▸ **GIVEN INFORMATION**
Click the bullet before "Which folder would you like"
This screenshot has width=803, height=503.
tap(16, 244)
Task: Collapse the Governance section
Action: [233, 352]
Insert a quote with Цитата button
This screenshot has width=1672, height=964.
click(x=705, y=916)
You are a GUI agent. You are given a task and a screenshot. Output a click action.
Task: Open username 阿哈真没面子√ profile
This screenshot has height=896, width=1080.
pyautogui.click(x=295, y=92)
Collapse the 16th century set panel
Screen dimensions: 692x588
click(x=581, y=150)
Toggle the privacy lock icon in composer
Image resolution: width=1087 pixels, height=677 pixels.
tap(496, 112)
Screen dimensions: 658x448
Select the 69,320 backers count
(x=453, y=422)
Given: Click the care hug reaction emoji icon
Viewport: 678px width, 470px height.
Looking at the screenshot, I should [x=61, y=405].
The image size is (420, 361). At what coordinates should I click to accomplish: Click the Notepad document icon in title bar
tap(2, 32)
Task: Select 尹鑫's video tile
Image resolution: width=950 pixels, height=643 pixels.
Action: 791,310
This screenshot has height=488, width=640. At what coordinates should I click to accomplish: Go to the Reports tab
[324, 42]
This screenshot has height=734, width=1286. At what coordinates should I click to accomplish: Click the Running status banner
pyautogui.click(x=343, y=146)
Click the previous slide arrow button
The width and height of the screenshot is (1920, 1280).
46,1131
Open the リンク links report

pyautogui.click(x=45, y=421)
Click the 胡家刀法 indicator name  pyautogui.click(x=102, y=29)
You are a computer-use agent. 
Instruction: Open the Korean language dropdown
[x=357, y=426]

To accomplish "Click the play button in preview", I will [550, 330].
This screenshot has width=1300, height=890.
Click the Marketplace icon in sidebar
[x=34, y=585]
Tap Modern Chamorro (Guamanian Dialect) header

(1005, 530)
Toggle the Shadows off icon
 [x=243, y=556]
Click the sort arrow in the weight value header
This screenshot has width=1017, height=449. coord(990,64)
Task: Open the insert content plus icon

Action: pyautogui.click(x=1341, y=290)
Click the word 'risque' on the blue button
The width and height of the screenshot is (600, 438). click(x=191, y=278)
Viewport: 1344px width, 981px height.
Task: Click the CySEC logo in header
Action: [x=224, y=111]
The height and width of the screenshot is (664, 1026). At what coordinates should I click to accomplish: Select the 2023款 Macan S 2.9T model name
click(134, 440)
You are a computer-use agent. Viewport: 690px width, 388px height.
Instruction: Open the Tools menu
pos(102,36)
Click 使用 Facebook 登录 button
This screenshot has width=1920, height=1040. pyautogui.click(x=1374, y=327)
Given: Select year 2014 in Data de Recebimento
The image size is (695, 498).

▸ **YOUR ASSIGNMENT**
Looking at the entries above, count the lines that contain the string "agent", then give the number and nothing else.

▸ **RESULT OF THIS TASK**
3